For new players: Elden Ring is the better starting point because you're never truly stuck. Dark Souls demands you "git gud" at each specific challenge.

Story and lore

Both games tell stories through environmental details, item descriptions, and NPC dialogue rather than cutscenes.

Dark Souls' lore is more cohesive and concentrated. The world is smaller so every piece of lore connects to everything else. The story of Lordran is tragic and beautiful once assembled.

Elden Ring's lore is co-written by George R.R. Martin. It's more sprawling, more political, and more complex. The worldbuilding is deeper but harder to piece together because it's spread across a massive map.

Which to play first

Play Elden Ring first if: You want the most accessible entry point, you prefer open-world freedom, you like having options when stuck, or you're completely new to From Software games.

Play Dark Souls first if: You want to experience the genre's origin, you prefer tight level design over open worlds, you want the purest expression of the soulslike formula, or you plan to play through the whole From Software catalog.

The honest answer: Elden Ring is the better first game for most people in 2026. It's more modern, more flexible, and more forgiving of experimentation.
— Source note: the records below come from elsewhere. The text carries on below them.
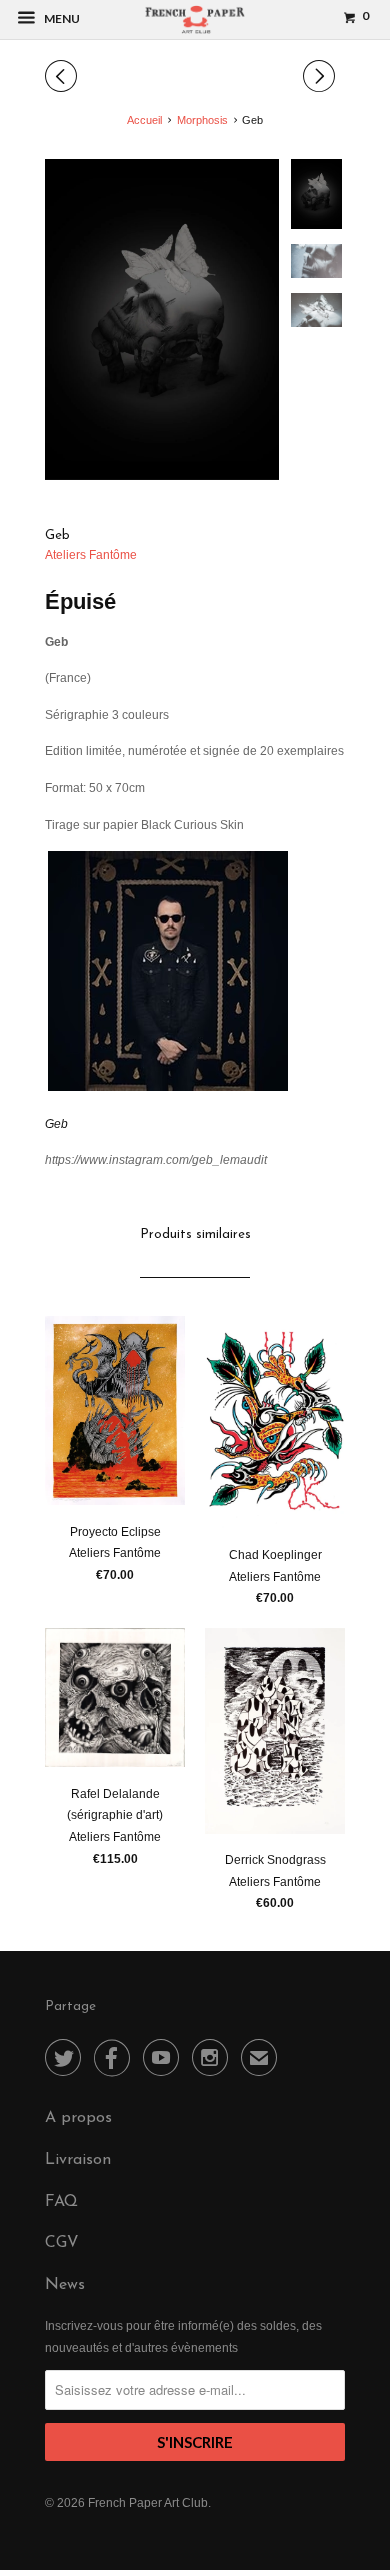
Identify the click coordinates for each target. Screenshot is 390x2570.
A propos (78, 2118)
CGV (62, 2243)
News (65, 2285)
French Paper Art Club (148, 2503)
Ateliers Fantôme (91, 555)
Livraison (78, 2160)
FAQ (61, 2202)
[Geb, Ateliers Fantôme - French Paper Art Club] (162, 319)
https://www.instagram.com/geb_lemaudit (156, 1160)
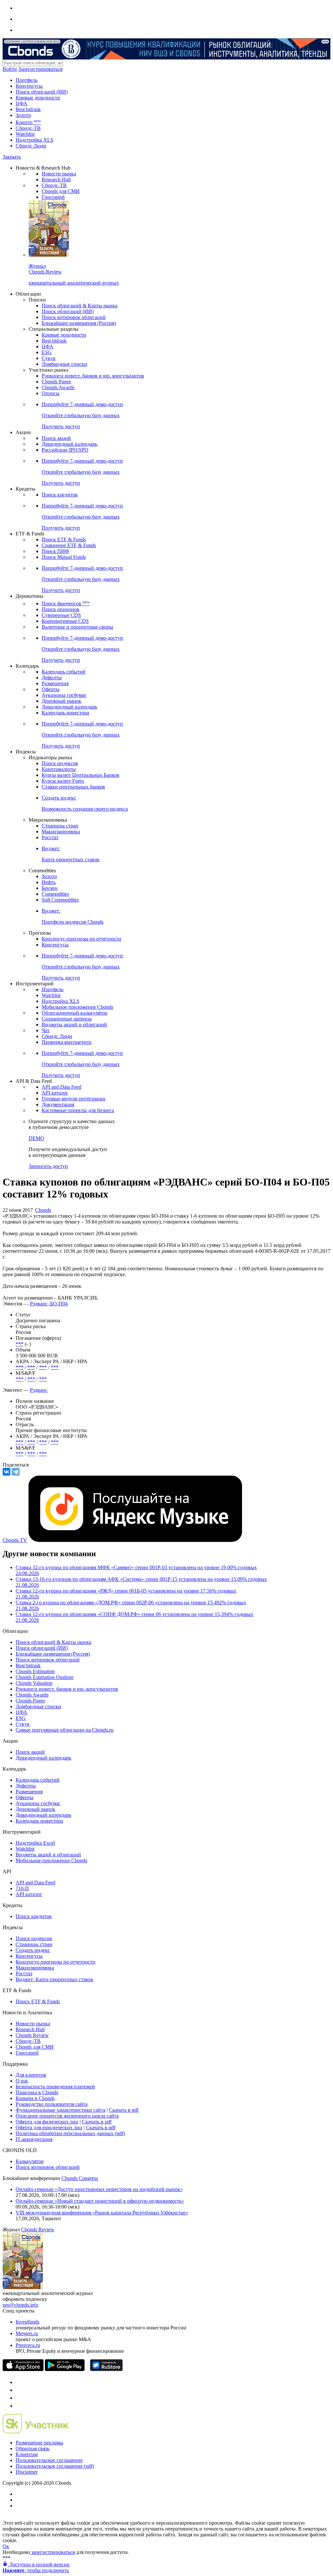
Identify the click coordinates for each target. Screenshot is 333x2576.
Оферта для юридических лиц (49, 2127)
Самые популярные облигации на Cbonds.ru (64, 1730)
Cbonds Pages (56, 381)
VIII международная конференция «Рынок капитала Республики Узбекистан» (102, 2212)
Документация (58, 1104)
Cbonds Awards (58, 387)
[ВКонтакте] (6, 1472)
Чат (45, 1030)
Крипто (28, 122)
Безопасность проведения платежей (55, 2086)
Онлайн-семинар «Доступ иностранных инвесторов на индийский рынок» (99, 2189)
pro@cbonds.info (20, 2305)
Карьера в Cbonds (35, 2098)
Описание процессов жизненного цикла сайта (67, 2116)
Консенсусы (29, 86)
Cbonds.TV (15, 1540)
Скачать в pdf (124, 2110)
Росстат (50, 837)
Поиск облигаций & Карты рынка (79, 305)
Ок (6, 2546)
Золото (23, 115)
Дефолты (52, 677)
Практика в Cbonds (37, 2092)
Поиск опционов (60, 609)
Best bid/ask (28, 109)
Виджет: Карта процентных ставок (54, 1979)
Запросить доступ (48, 1166)
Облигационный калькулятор (74, 1013)
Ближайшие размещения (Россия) (79, 323)
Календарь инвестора (65, 712)
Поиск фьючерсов (66, 603)
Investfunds (27, 2322)
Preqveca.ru (28, 2345)
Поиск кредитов (60, 494)
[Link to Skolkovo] (36, 2431)
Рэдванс (38, 1390)
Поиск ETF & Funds (64, 539)
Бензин (50, 888)
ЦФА (21, 103)
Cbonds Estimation (35, 1671)
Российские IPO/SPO (65, 450)
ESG (47, 352)
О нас (22, 2080)
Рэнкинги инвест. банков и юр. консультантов (93, 375)
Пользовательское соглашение (49, 2460)
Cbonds (43, 1210)
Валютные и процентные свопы (77, 627)
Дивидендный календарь (69, 444)
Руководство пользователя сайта (51, 2104)
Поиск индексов (60, 763)
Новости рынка (59, 173)
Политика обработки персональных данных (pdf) (70, 2133)
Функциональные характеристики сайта (60, 2110)
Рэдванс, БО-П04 (49, 1303)
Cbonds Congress (79, 2178)
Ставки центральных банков (73, 786)
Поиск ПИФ (55, 551)
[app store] (23, 2369)
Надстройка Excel (35, 1843)
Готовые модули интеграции (73, 1098)
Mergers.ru (27, 2333)
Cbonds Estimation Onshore (44, 1677)
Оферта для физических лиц (47, 2121)
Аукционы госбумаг (64, 695)
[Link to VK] (19, 2398)
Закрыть (12, 157)
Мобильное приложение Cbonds (77, 1007)
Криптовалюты (59, 769)
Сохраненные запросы (67, 1018)
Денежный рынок (61, 701)
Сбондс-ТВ (28, 128)
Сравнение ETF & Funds (69, 545)
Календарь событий (64, 671)
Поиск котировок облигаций (74, 317)
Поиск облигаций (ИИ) (42, 92)
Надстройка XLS (34, 140)
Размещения (55, 683)
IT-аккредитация (34, 2139)
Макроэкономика (61, 831)
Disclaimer (27, 2472)
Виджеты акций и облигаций (74, 1024)
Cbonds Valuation (34, 1683)
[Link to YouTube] (19, 2390)
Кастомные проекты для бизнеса (78, 1110)
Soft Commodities (60, 900)
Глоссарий (53, 197)
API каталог (55, 1093)
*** (19, 1344)
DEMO (36, 1138)
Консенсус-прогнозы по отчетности (81, 939)
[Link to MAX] (19, 2405)
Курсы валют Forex (63, 781)
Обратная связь (32, 2448)
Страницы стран (60, 825)
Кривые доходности (38, 97)
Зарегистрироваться (40, 69)
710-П (22, 1888)
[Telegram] (16, 1472)
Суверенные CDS (61, 615)
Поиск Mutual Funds (64, 557)
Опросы (51, 393)
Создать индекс (33, 1950)
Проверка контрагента (66, 1042)
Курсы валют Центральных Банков (80, 775)
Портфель (26, 80)
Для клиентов (31, 2075)
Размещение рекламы (39, 2442)
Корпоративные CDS (65, 621)
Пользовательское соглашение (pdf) (55, 2466)
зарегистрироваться (52, 2552)
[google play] (65, 2369)
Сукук (49, 358)
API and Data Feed (61, 1087)
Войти (10, 69)
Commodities (55, 894)
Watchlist (25, 134)
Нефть (49, 882)
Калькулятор (30, 2161)
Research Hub (56, 179)
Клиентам (27, 2454)
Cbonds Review (32, 2035)
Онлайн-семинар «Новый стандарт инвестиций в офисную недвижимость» (100, 2201)
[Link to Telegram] (19, 2382)
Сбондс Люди (31, 145)
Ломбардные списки (64, 364)
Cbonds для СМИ (61, 191)
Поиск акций (56, 438)
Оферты (51, 689)
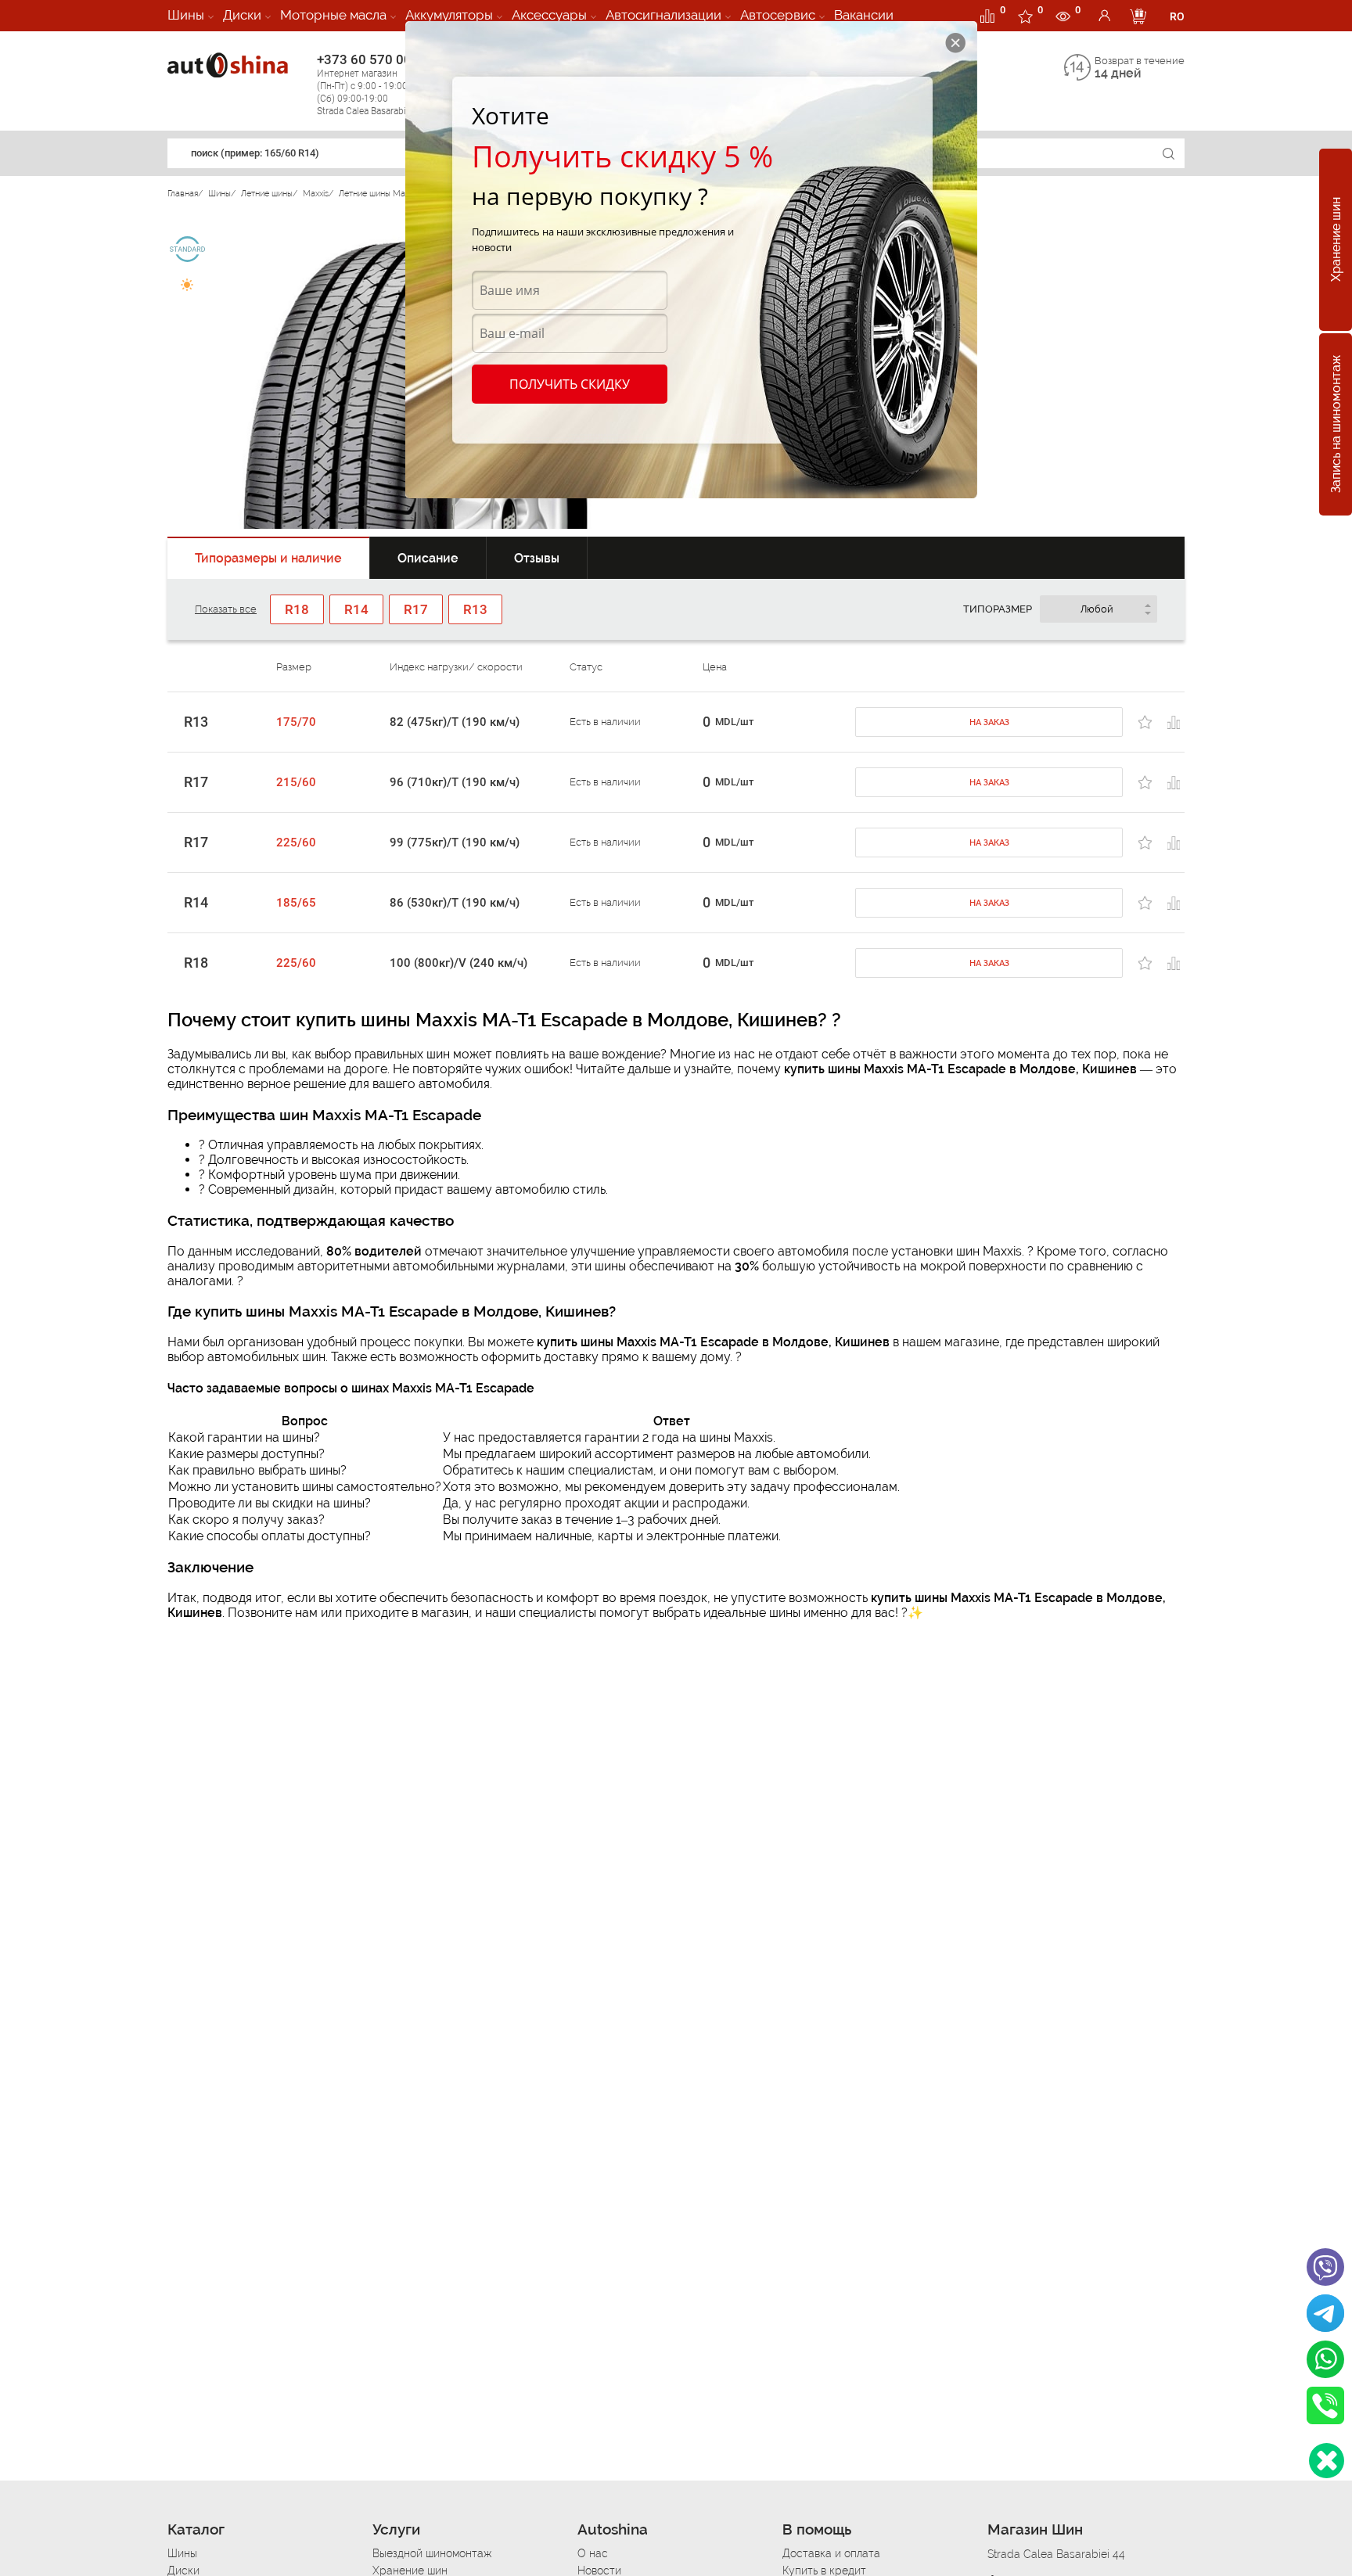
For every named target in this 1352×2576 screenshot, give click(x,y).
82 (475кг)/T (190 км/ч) (455, 722)
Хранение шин (1336, 240)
Dark Souls is the better game for people who specifically want the focused, interconnected level design that defined the genre.

Both are masterpieces. You can't go wrong.

What we make at Choost

Granny's Rampage shares soulslike DNA in its "learn the pattern, master the timing" boss fights — just from a top-down bullet heaven perspective.

For more From Software content, the elden ring tips, elden ring best weapons, elden ring nightreign tips, and best soulslike games posts have more.

The shortest version

Elden Ring: Open world, more accessible, more build variety, implicit difficulty slider through exploration. Better first game for newcomers.

Dark Souls: Interconnected levels, tighter design, more focused combat, purer challenge. Better for players who want the original formula.

Both are essential gaming experiences. Start with Elden Ring unless you specifically crave the focused dungeon-crawl structure.